Contrary to government claims, side effects happen more often with Crestor, a cholesterol-lowering drug that consumer advocates tried to get off the market earlier this year, a new analysis shows.
The review of leading cholesterol drugs taken by millions of Americans showed that most are very safe and that the risk of serious problems, even with Crestor, are very low. But the latest research seemed to challenge a Food and Drug Administration decision not to pull the drug off the market.
In March, the FDA had contended Crestor’s risks were no greater than its competitors, and it rejected consumer efforts to remove the drug, made by AstraZeneca PLC, from store shelves. Instead, the FDA ordered a warning on the label, saying Crestor could cause serious muscle problems and kidney damage, especially among Asians.
The new study, based on side effects reported to the FDA, said that kidney problems and severe muscle weakness were two to eight times more frequent among Crestor users than those taking other statins.
“This will be further reason to take the drug off the market,” said Dr. Sidney Wolfe of the consumer group Public Citizen. He said his group would try again to get the drug off the market.
FDA spokeswoman Laura Alvey said that the new analysis yielded no new information
FDA spokeswoman Laura Alvey said that the new analysis yielded no new information. “We haven’t found any convincing evidence that Crestor poses any more of a risk than the other statins,” she said.
The drug’s maker, AstraZeneca, said the higher reports of side effects may have been the result of heightened awareness of the problems with another cholesterol drug, Baycol, which was pulled from the market in 2001. Crestor went on the market two years later.
“We strongly disagree with the conclusions of this study,” the company said in a statement.
Shares of AstraZeneca fell 36 cents, or 0.8 percent, to $42.41 in after-hours trading Monday after the study was released.
An estimated 20 million Americans are believed to be taking drugs called statins, which researchers say are still the best drugs for lowering high cholesterol and reducing the risk of heart disease and stroke.
Many of the drugs cause muscle problems among some people, but experts advise patients to talk to their doctors about lowering their dosage, which can solve the problem. Doctors said patients should not stop taking statins but should discuss any problems with their doctors.
In a teleconference, doctors reiterated that the drugs are safe overall.
“Statins in general are very safe drugs and they can be life-saving to high-risk patients,” said Dr. Scott Grundy, of the University of Texas Southwestern Medical Center in Dallas.
For the new study, funded by the American Heart Association and published online
For the new study, funded by the American Heart Association and published online Monday by the association’s journal Circulation, researchers analyzed reports of side effects sent to the FDA for Crestor and compared them to the rates during the same time period for three other statins: Lipitor, Zocor and Pravachol.
“What we’ve shown is that amongst this family of drugs, Crestor has a poorer safety profile, but that the overall rate of adverse effects is still quite low,” said study leader Dr. Richard Karas, director of the preventive cardiology at Tufts-New England Medical Center in Boston.
Karas, who has received research grants and speaker fees from several drug companies including the maker of Crestor said that generally, the people who should consider taking Crestor are those who are unable to lower their cholesterol enough with other drugs or those who may be allergic to other drugs.

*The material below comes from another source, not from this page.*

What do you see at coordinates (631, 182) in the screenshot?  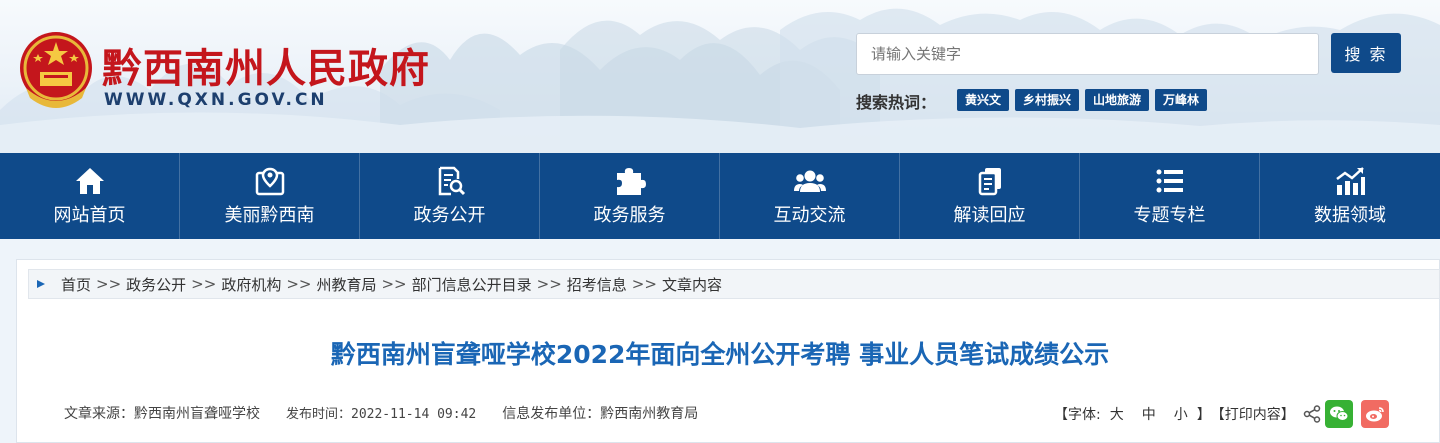 I see `puzzle-icon` at bounding box center [631, 182].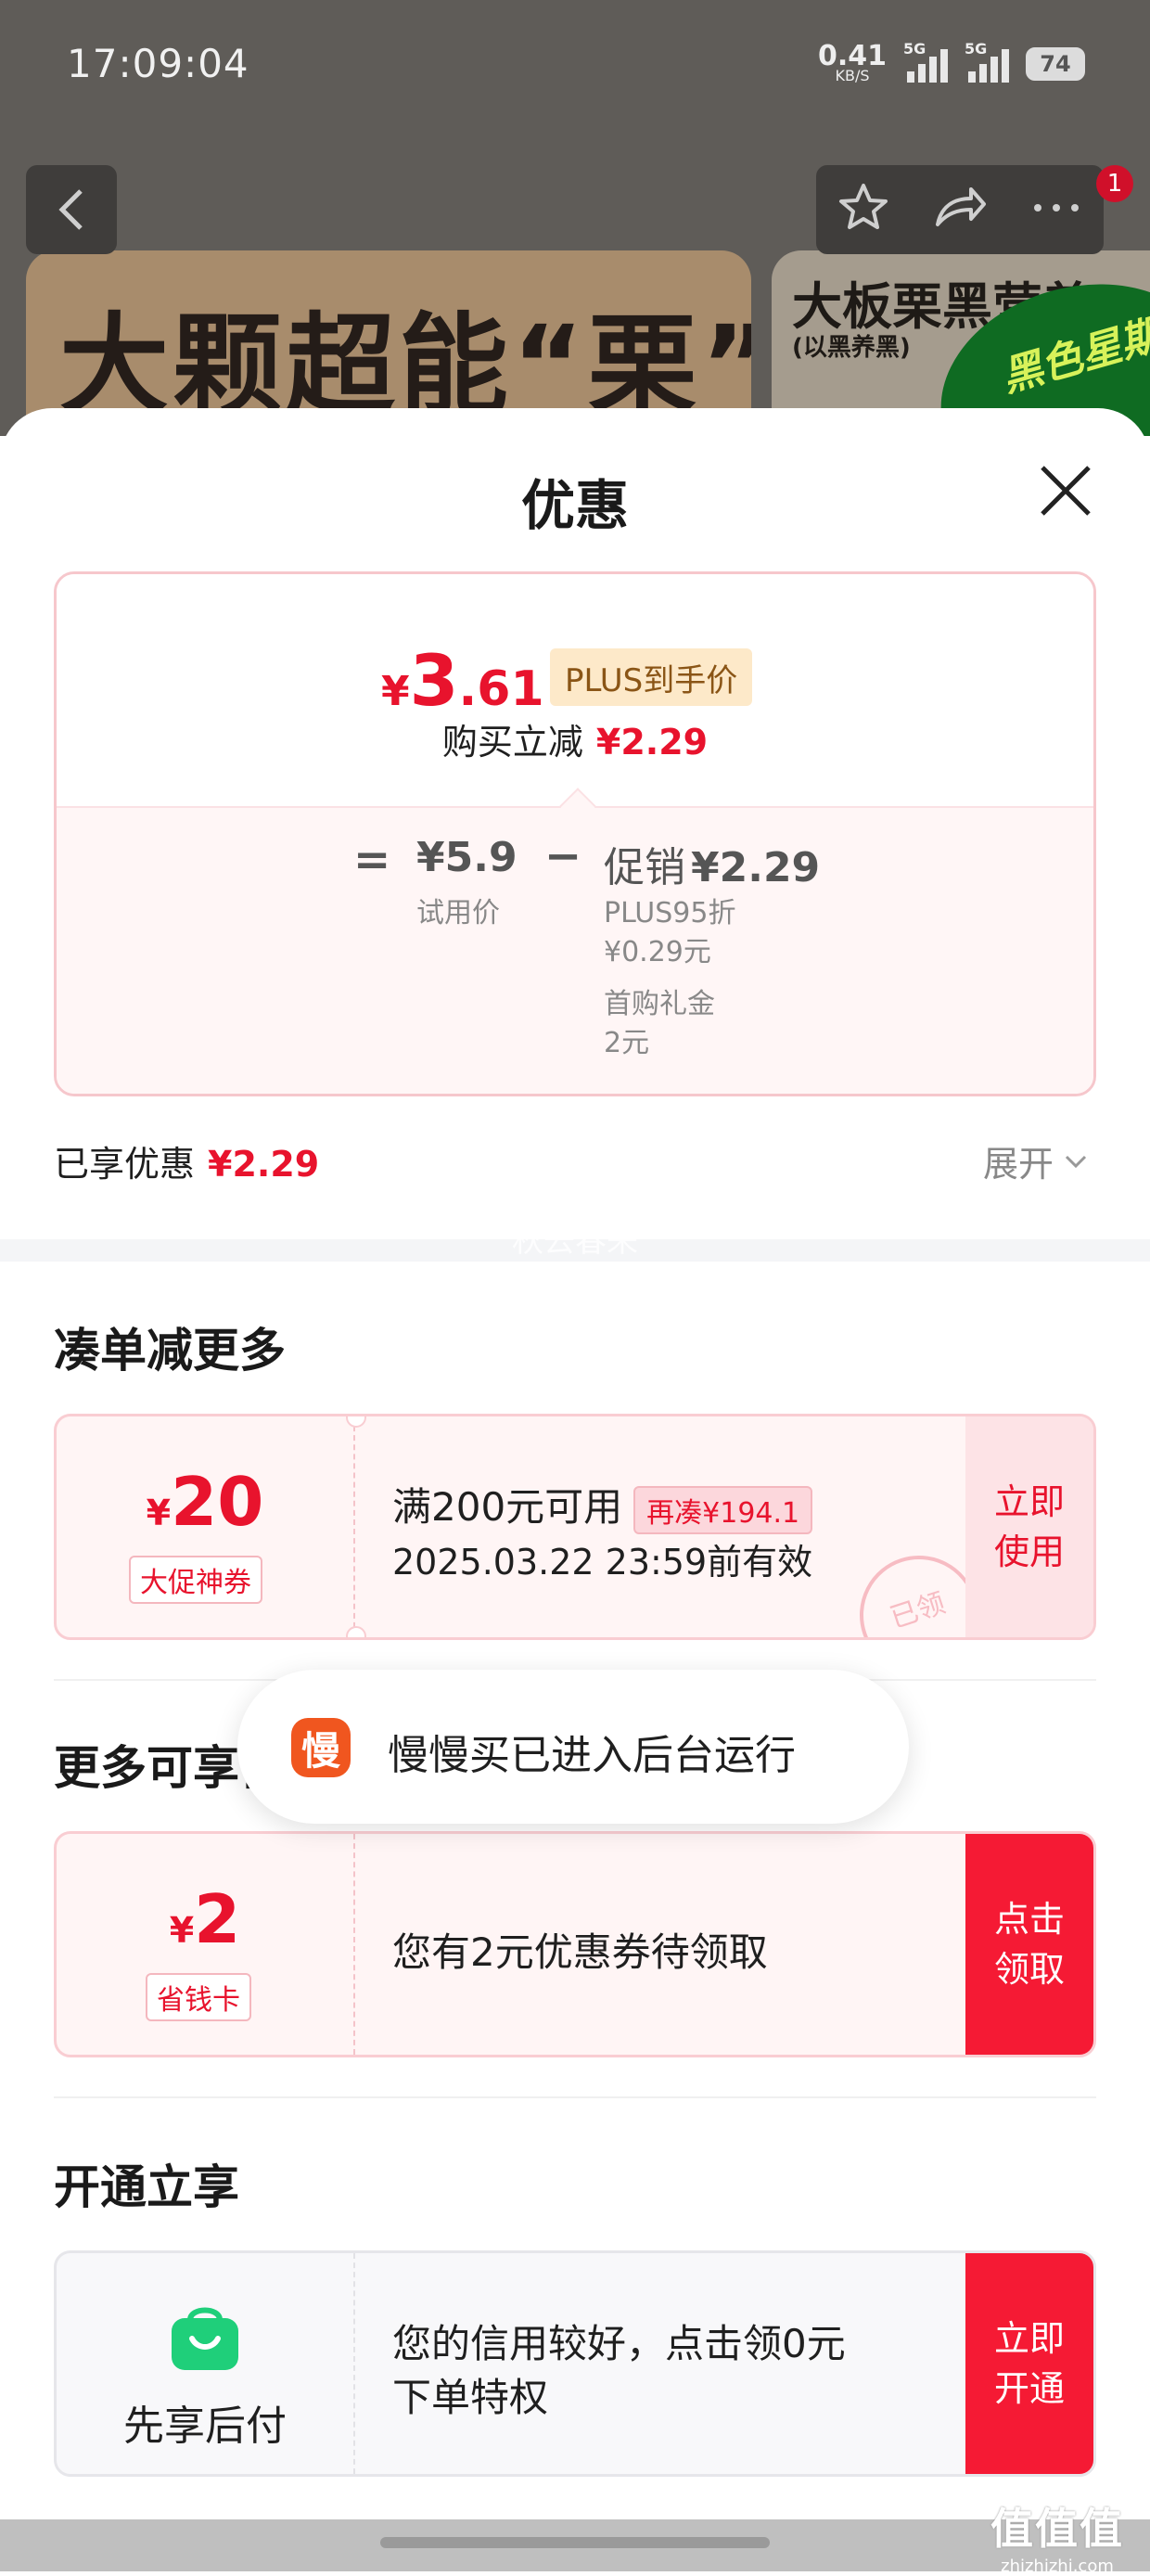 The image size is (1150, 2576). I want to click on signal-2-icon: 5G, so click(987, 61).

The year after Crestor came on the market in October 2003, more than 5 million prescriptions were filled for the drug.
The researchers also compared the rate of adverse event reports during the first year of marketing for the current statins and the earlier withdrawn drug, Baycol.
Complications were more common with Crestor than the other three statins available, but less than half the rate of those reported during the first year of Baycol’s use. But even for Crestor, the absolute risk of a serious problem was very low; 1 in 35,862.
When side effects did occur, it tended to be within the first three months’ of use
When side effects did occur, it tended to be within the first three months’ of use. Only a few deaths occurred among the millions of users, and death rates were lower among those taking Crestor or Zocor. Karas said that scientists don’t know whether the deaths were caused by the statins.
An expert and the study’s authors agree that there were limitations to the study, including the possible underreporting of side effects. Also the removal of Baycol from the market likely heightened public awareness of drug safety concerns.
Dr. Benjamin Ansell, co-director of the cholesterol treatment program at UCLA medical center in Los Angeles, suggested there is also a tendency to overreport side effects, especially when a drug, like Crestor, has gotten a lot of media attention.
“I would say the study has to be interpreted with skepticism and recognizing its imitations,” Ansell said.
Also, he said, those who were put on Crestor when it came out were likely those who had had problems with other statins.
“The people who are ‘problem patients’ are more likely to get Crestor,” he said.
The bottom line, he said, is that the statins have an excellent safety record.